In general, for a non-linear function, the approach for verifying that the
limit of this function exists as $x$ approaches a given value boils down to
algebraically forcing $|f(x)-L|<\varepsilon$ into the form $|x-a|< \varepsilon|g(x)|$. Here,
of course, we have the problem of having $|g(x)|$ in the expression for what
we would like to represent as $\delta$.

So: what should we do? Well, a relatively simple approach would be this: why
not find a constant $\delta$ (say $\delta_{0}$) which will work for all
$ \varepsilon\ge \varepsilon_{0}$, and then use $\delta=c \varepsilon$ (where $c$ is a constant),
for all $ \varepsilon< \varepsilon_{0}$? (Remember, all we need to do is to find one
$\delta$ function which will work for all values of $ \varepsilon$; we do not
have to find the largest possible value for $\delta$ as a function of
$ \varepsilon$.) Therefore, the idea is to determine the proper value of $c$, the
constant $\delta_{0}$ good for large $ \varepsilon$, and we are finished with the
problem. We do have one option, which is to select our $ \varepsilon_{0}$. Once we do
that, $\delta_{0}$ can then be determined, and then finally the constant $c$.
To see how this is done, let us split the problem (of determining $\delta$)
into two parts:

  • Find $\delta=\delta_{0}$ for $ \varepsilon\ge \varepsilon_{0}$.

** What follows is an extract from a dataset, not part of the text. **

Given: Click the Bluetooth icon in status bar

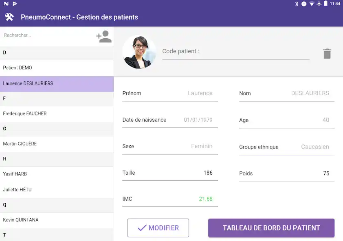Looking at the screenshot, I should coord(297,4).
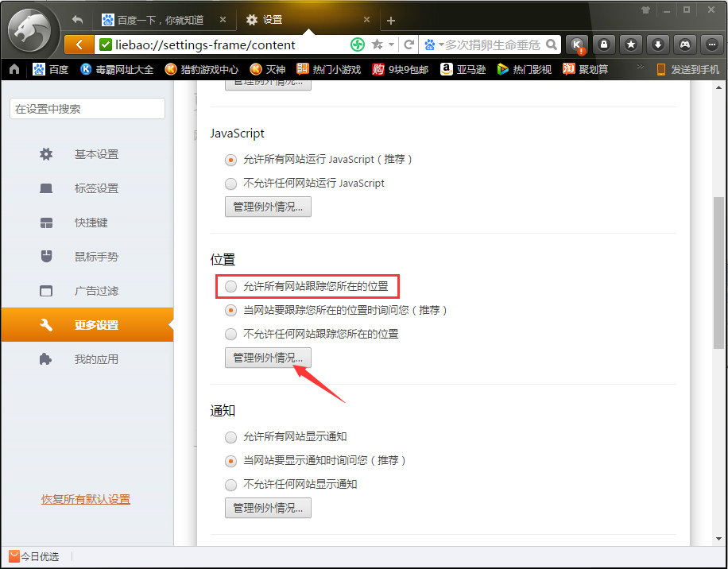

    Suppose we have selected
    our $ \varepsilon_{0}$. Then we want $|f(x)-L|< \varepsilon_{0}$. This translates to the
    following:
    \begin{align*}
    - \varepsilon_{0}&<f(x)-L< \varepsilon_{0}\\
    \text{or,}\qquad L- \varepsilon_{0}&<f(x)<L+ \varepsilon_{0}
    \end{align*}

    If there is indeed a limit at $x=a$, then there must be a region
    $x_{1}<a<x_{2}$ such that $L- \varepsilon_{0}<f(x)<L+ \varepsilon_{0}$ whenever
    $x_{1}<x<x_{2}$. Consider the lesser of $a-x_{1}$ and $x_{2}-a$ and
    call it $\delta_{0}$. Then, as long as $|x-a|<\delta_{0}$, we will have:
    $-\delta_{0}<x-a<\delta_{0}$ or $a-\delta_{0}<x<\delta_{0}+a$, which will force
    $x$ to be between $x_{1}$ and $x_{2}$. But if $x$ lies between $x_{1}$ and
    $x_{2}$, then $L- \varepsilon_{0}<f(x)<L+ \varepsilon_{0}$, or $|f(x)-L|< \varepsilon_{0}$.
    Now for any $ \varepsilon\ge \varepsilon_{0}$, $ \varepsilon\ge \varepsilon_{0}>|f(x)-L|$, or
    $|f(x)-L|< \varepsilon$ for all $ \varepsilon\ge \varepsilon_{0}$. We have thus accomplished what we
    set out to do; namely, find a $\delta_{0}$, such that for all
    $|x-a|<\delta_{0}$, $|f(x)-L|< \varepsilon_{0}$ and also $|f(x)-L|< \varepsilon$ for all
    $ \varepsilon\ge \varepsilon_{0}$. The procedure for obtaining $\delta=\delta_{0}$, (which
    will work for all $ \varepsilon\ge \varepsilon_{0}$) is summarized as follows:
    1. Select an $ \varepsilon_{0}$ first
    2. Take $|f(x)-L|< \varepsilon_{0}$, work it algebraically to
      $L- \varepsilon_{0}<f(x)<L+ \varepsilon_{0}$, and finally work it down to $x_{1}<x<x_{2}$,
      where $x_{1}$ and $x_{2}$ will depend on $f(x)$, $L$, and the $ \varepsilon_{0}$ we
      pick.
    3. Take $\delta_{0}$ to be the lesser of $a-x_{1}$, and $x_{2}-a$.
    4. Then, for $|x-a|<\delta_{0}$, we know that $|f(x)-L|< \varepsilon$, for
      all $ \varepsilon\ge \varepsilon_{0}$.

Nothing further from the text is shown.